Web applications are often the most vulnerable part of an information system. At the same time, due to their exposure on the Internet, they are usually the first target in an attack.


As more organizations perform their business on the web, web applications are becoming their critical assets. Due to increasing complexity, those applications require more effort and dedicated, professional testing to be secure.
Due to high customer demand, Griffinix offers special penetration tests tailored specifically for Web applications. The objective of such a specialized penetration test is to reveal potential vulnerabilities or security flaws in a controlled manner.
The extent of the web application penetration test and the testing methodology are adjusted to the tested application and technologies used. All results are manually examined to ensure the highest possible quality and eliminate false positives.

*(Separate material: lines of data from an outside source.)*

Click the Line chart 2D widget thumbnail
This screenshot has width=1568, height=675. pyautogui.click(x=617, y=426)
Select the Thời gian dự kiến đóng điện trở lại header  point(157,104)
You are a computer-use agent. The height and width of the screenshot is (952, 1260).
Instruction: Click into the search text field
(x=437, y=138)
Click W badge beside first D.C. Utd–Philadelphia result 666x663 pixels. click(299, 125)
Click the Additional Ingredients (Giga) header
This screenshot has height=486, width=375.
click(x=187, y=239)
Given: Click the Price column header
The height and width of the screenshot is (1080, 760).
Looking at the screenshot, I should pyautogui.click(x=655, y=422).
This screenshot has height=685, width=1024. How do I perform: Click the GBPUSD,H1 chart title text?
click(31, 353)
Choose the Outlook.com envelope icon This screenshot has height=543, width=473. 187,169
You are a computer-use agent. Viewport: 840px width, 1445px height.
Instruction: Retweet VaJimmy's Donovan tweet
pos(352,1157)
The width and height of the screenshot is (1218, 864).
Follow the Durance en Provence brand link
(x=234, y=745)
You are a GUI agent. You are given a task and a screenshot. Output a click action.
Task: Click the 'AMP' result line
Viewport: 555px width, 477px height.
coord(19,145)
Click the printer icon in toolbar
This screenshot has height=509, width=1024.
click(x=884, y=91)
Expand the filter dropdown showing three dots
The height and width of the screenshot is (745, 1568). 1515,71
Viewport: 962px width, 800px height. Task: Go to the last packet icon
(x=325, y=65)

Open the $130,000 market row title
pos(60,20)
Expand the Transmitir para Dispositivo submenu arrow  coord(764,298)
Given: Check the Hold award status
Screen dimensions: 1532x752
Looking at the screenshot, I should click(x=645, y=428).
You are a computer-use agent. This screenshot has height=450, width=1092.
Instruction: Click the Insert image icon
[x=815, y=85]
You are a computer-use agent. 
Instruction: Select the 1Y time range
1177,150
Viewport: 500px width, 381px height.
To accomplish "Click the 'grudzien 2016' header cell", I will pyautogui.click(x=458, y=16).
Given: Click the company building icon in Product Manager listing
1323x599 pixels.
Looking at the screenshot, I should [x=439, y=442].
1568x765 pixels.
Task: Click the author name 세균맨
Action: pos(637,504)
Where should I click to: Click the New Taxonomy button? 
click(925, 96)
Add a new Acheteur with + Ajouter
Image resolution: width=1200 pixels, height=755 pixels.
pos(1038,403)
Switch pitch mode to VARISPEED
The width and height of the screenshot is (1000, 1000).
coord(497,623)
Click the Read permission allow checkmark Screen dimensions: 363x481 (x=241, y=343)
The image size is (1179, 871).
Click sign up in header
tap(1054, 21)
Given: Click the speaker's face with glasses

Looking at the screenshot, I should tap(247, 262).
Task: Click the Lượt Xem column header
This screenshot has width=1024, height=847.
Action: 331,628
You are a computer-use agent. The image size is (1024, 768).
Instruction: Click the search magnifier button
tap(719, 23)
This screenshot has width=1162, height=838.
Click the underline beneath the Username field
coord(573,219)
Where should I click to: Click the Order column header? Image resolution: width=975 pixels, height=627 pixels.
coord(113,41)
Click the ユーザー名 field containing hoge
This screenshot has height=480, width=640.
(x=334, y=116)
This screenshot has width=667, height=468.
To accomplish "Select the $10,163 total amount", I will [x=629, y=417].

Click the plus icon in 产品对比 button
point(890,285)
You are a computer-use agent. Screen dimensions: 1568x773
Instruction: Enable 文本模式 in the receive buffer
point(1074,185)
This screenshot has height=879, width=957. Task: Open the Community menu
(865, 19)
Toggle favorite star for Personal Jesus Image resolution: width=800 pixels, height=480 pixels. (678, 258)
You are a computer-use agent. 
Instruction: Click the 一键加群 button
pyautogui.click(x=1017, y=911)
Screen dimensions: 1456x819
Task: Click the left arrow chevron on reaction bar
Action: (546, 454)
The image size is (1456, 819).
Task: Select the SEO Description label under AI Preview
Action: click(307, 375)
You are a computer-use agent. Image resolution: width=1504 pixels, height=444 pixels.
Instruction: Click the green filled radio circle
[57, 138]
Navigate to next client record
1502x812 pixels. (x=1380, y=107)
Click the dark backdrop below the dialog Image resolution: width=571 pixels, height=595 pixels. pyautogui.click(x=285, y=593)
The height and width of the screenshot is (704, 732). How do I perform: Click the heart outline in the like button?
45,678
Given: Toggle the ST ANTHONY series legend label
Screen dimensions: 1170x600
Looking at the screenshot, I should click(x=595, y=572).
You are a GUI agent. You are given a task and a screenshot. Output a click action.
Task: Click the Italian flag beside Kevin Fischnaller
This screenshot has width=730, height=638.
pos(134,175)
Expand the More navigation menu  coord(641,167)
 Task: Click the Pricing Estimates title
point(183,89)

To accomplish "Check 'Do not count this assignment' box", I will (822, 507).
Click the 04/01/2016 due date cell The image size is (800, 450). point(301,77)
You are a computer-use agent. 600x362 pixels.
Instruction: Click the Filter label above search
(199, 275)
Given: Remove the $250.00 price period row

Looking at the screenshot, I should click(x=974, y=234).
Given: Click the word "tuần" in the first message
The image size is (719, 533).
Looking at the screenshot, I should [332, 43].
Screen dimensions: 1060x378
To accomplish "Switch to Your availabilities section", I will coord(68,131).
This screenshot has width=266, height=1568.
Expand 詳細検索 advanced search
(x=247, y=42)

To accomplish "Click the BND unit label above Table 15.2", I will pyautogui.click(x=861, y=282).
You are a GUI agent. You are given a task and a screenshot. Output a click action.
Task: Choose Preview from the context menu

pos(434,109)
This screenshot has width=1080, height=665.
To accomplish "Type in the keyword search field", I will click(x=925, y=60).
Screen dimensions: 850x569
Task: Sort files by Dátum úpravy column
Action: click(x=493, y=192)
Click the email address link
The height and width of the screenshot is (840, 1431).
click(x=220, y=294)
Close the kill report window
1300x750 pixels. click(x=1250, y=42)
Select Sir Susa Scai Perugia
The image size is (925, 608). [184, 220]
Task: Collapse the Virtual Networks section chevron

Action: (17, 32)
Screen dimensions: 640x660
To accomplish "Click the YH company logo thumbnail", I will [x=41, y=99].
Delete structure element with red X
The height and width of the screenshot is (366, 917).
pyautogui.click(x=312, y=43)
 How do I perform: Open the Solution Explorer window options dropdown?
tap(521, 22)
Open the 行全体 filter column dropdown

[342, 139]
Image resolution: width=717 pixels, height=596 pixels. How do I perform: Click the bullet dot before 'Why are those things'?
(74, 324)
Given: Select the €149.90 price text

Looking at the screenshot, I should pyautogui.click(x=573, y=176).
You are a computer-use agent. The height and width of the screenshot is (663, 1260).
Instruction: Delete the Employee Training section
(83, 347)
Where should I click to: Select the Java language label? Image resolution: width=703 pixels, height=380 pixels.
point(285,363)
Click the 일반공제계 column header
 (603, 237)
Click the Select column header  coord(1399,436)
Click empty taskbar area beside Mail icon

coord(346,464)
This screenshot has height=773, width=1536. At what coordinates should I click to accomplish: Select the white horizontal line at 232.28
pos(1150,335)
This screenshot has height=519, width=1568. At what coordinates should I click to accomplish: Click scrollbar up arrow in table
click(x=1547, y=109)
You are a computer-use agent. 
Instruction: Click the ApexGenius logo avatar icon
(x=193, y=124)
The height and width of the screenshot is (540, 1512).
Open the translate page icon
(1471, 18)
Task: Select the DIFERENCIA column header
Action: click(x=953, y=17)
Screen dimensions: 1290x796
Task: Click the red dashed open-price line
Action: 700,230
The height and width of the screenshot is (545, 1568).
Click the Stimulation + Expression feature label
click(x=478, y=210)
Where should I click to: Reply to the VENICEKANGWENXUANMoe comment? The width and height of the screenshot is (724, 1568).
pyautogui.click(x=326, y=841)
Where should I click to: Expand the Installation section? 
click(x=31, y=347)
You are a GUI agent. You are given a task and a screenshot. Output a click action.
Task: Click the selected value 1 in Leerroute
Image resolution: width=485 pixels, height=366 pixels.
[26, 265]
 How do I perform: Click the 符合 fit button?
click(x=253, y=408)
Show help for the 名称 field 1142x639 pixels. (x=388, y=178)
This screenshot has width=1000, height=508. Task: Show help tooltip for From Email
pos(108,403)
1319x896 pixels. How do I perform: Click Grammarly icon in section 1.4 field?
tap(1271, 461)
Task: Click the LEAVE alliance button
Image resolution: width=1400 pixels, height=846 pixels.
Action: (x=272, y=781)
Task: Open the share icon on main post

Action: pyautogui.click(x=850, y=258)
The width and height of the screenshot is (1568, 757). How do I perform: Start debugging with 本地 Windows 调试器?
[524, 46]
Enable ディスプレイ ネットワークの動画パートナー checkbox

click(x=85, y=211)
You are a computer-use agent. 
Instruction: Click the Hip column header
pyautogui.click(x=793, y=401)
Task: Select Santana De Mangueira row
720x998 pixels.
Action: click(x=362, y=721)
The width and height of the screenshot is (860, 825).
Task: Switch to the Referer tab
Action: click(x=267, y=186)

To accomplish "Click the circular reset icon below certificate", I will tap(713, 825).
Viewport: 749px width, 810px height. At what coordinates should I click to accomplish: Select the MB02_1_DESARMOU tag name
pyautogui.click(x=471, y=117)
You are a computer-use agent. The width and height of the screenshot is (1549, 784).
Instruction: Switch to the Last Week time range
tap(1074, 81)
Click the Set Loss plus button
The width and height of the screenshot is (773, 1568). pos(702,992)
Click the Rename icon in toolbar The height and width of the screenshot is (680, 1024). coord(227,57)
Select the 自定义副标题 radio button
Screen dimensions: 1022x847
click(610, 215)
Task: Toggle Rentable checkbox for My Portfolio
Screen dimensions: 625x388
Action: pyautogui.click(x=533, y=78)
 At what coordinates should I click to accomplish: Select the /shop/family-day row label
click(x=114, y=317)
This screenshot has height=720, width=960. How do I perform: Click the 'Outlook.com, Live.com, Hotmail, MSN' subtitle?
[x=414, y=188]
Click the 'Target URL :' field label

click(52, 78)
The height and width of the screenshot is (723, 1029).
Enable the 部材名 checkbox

Griffinix's experts use publicly available and proprietary, in-house built, specialized tools for web application testing. Applications are tested for known and unknown vulnerabilities, including but not limited to:
  • SQL injection
  • Cross Site Scripting (XSS)
  • Cross Site Request Forgery
  • File inclusion
  • Command execution
  • Code injection
  • Input parameters manipulation
  • Session management vulnerabilities
  • Error handling etc.
Client's web applications are thoroughly assessed through Griffinix's web application penetration testing programme to decrease and eliminate the chances for a successful web site attack. The results of the tests include detailed descriptions of identified vulnerabilities and recommendations for their removal.